The numbers don't lie -- hiring a part-time math tutor, recruiting tutoring volunteers with math backgrounds, and investing in related learning materials is improving our girls' quantitative reasoning and math skills. Parents, classroom teachers, our staff, and not least our 35 regular School Year Program girls ages 6-14 all say the same thing, and everyone involved seem pleased with the results. We hope that we don't sound like we're exaggerating . . . it is just we are proud of what the new emphasis on math tutoring has wrought since we retained a specialist to ramp-up the math tutoring module.
Yes, Gibberleh -- our staff math tutor and seasoned classroom teacher, will sit down at the work table and assist girls wrestling with everything from simple addition to algebra during her regular Tuesday and Thursday afternoon visits. But she's also got a number of tricks up her sleeve for getting girls to think and do math. She has them reciting their multiplication tables while double-dutch jumproping, inciting friendly competition through match quizzes and games, and augmenting her lessons wih online tutorials which are deceptively 'fun' while imparting quantitative reasoning skills.
It doesn't hurt that we also have Malthusiana Ramos, who is on a STEM-educator track at the local community college, for our lead math tutoring volunteer. She, along with Gibberleh, not only tutors the girls directly, but coaches our other general homework assistance tutoring volunteers from nearby Eastside College Preparatory School in effective tutoring methods. Finally, we have two adult academic support volunteers recruited through our logistical and financial supporter the One World Children's Fund.
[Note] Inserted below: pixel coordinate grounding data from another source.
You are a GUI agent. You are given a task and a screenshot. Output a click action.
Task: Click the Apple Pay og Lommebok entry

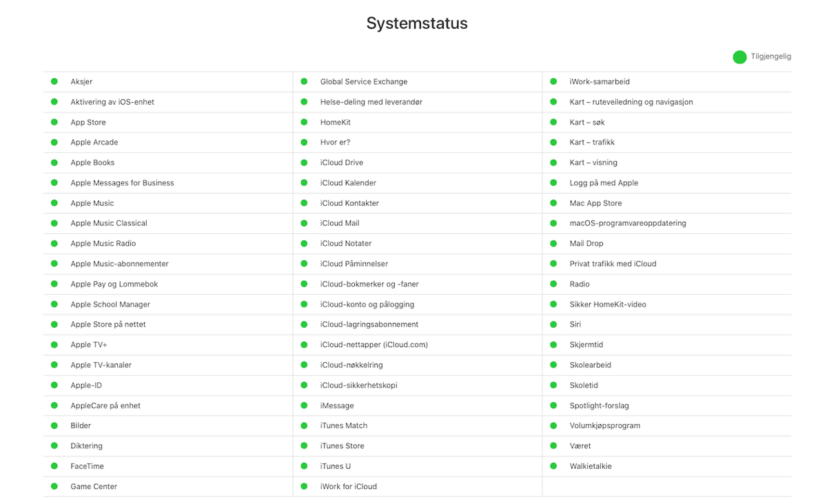click(114, 284)
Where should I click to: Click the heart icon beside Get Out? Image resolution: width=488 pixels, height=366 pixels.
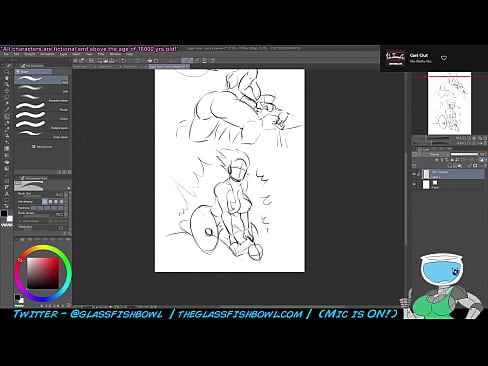444,58
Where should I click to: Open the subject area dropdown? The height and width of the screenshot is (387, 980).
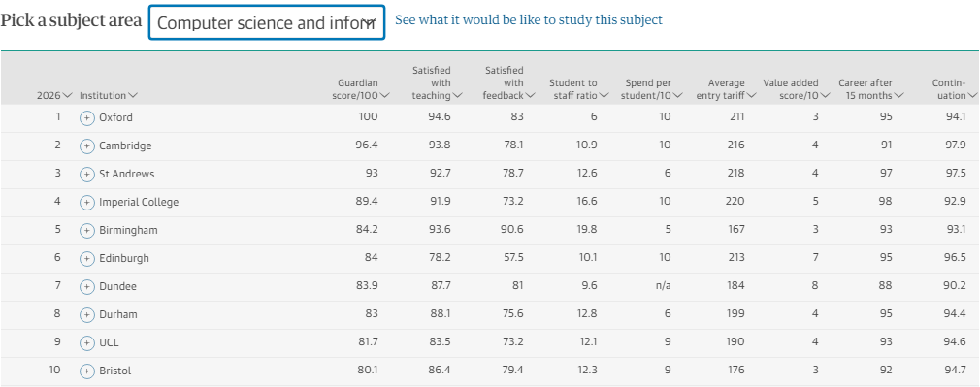pyautogui.click(x=266, y=22)
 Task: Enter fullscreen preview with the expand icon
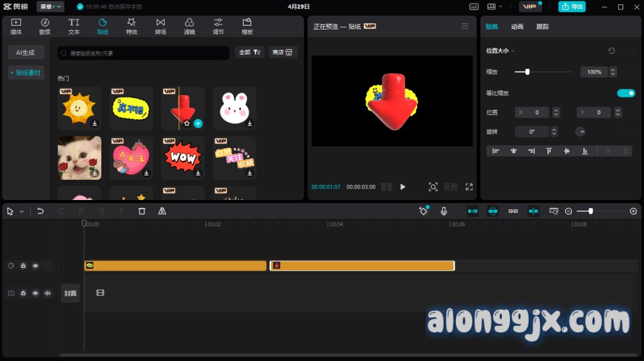[469, 187]
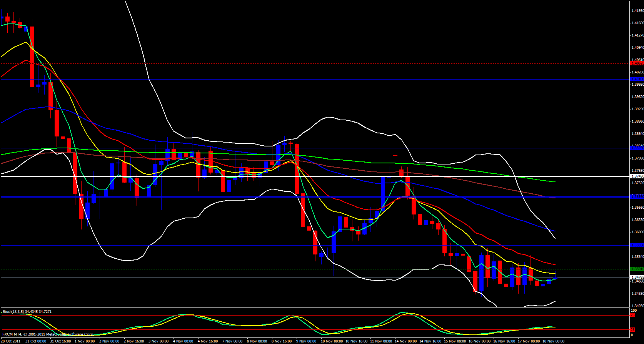The width and height of the screenshot is (644, 344).
Task: Click the green 1.35010 price level label
Action: [637, 269]
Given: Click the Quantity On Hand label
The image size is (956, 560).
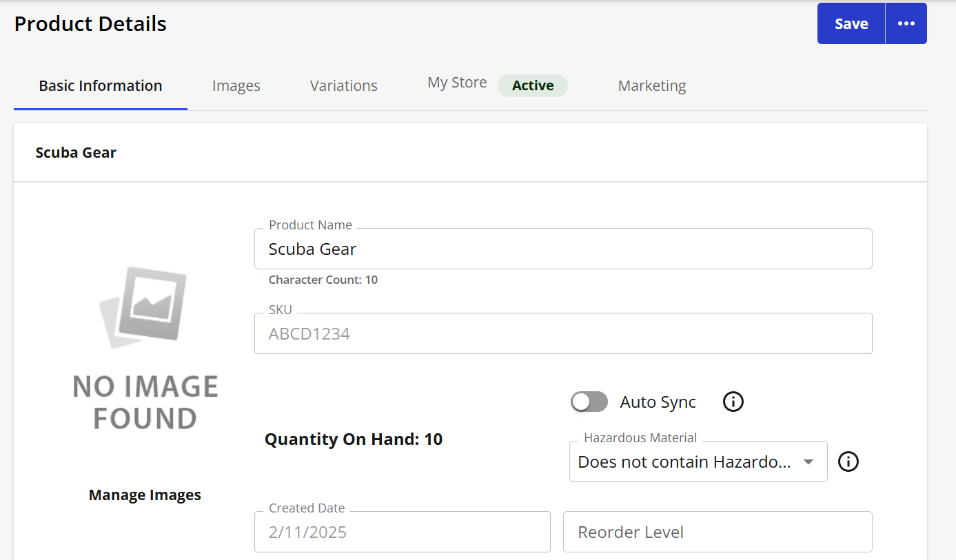Looking at the screenshot, I should click(x=354, y=439).
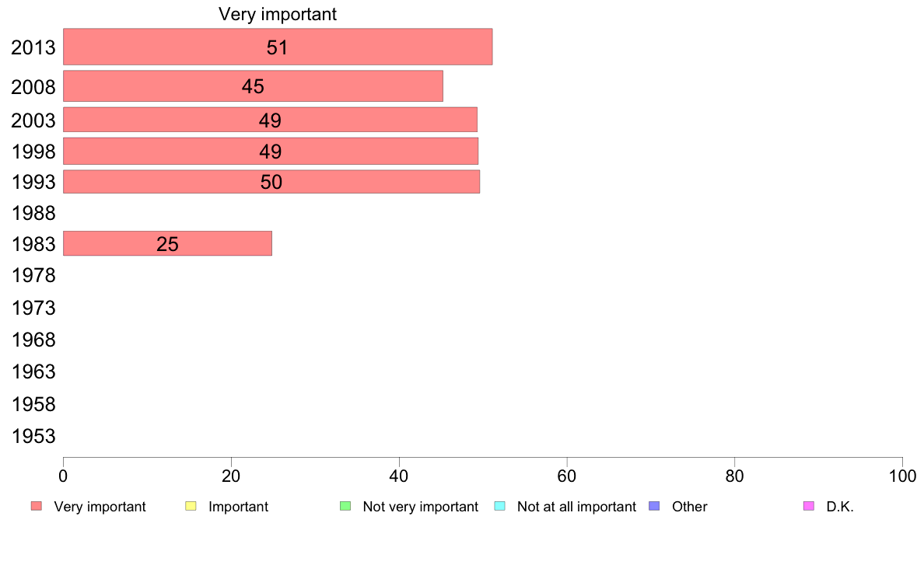Viewport: 924px width, 572px height.
Task: Click the 1953 year axis label
Action: click(x=33, y=437)
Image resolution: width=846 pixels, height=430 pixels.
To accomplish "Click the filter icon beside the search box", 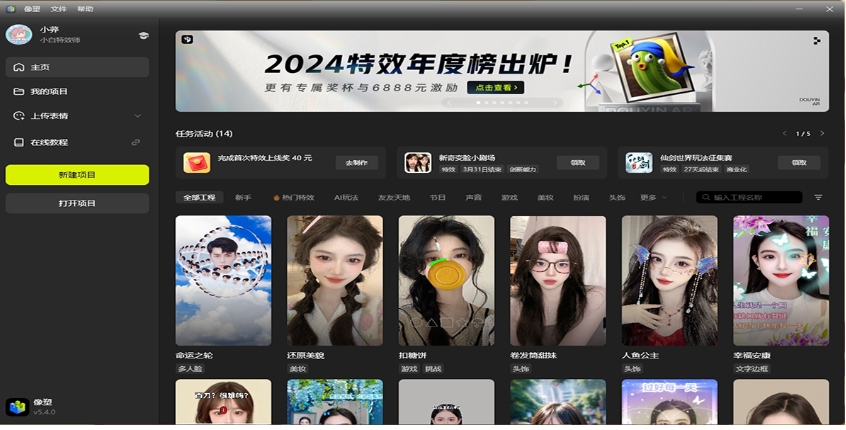I will [818, 198].
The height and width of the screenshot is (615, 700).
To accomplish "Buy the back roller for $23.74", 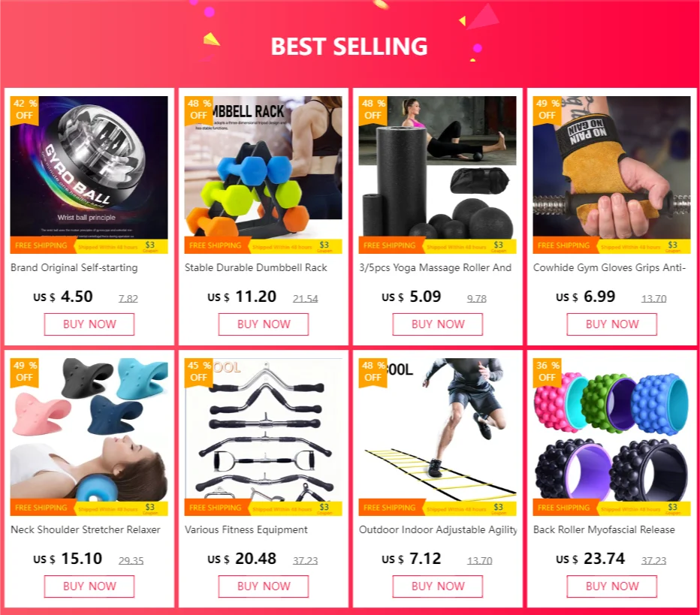I will 612,586.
One of Malthusiana and Gibberleh's star math pupils is Pokeeka Cervantes, who's been attending Girls to Women since 2013. Upon arrival as a 3rd grader, Pokeeka's arithmetic skills were clearly a good 2 years below grade-level. But soon after beginning with us, she rather forthrightly announced her intention to improve in her math skills. Pokeeka 'walked her talk' and took the initiative to seek out Gibberleh, Malthusiana, and the Eastside College Preparatory volunteer tutors every afternoon she attended (usually 3 afternoons a week) and not only to ask about specific problems, but to get advice on exercises and drills that would help her develop her background understanding. Now, as a 5th grader, Pokeeka has mastered long division and is consistently scoring in the top of her class. We applaud Pokeeka, and see her as an example of what girls anywhere will do when they sense that they are in a supportive, positive environment.
Along with math, English language arts and literacy is the other major tutorial need area. We've always approached literacy tutoring from the love-of-reading angle as great way to inspire the focus and enthusiasm needed to help youth to develop this bedrock skill-set. In that spirit our staff, with the support of volunteers and parents, have worked with the girls to start 2 book clubs: One for the mid-to-late elementary girls, and one for the middle-school group. The reading list is one which girls choose among themselves, augmented with titles from program staff. Each group are sequentially reading and discussing each book in their selected series each Friday afternoon. This 'lighter' but still-focused approach works well with the weekend mentality which girls have on Fridays -- there's no homework due the next day, so the 'low-pressure' fun aspect of reading is offered at the most auspicious time of the week.
The younger girls, though generally not ready for a book club just yet, aren't neglected, but benefit from 'Story Time (read-to by staff and volunteers),' read-aloud exercises, and spelling and word-recognition activities. We encourage parental participation in academic support at all levels, but one of the easiest and frankly, most family-bonding methods is for parents to simply read and be read-to alongside their early-elementary children. Twenty-five percent more parents say that they are reading regularly to their younger daughters now than 18 months ago, according to our semiannual parental surveys.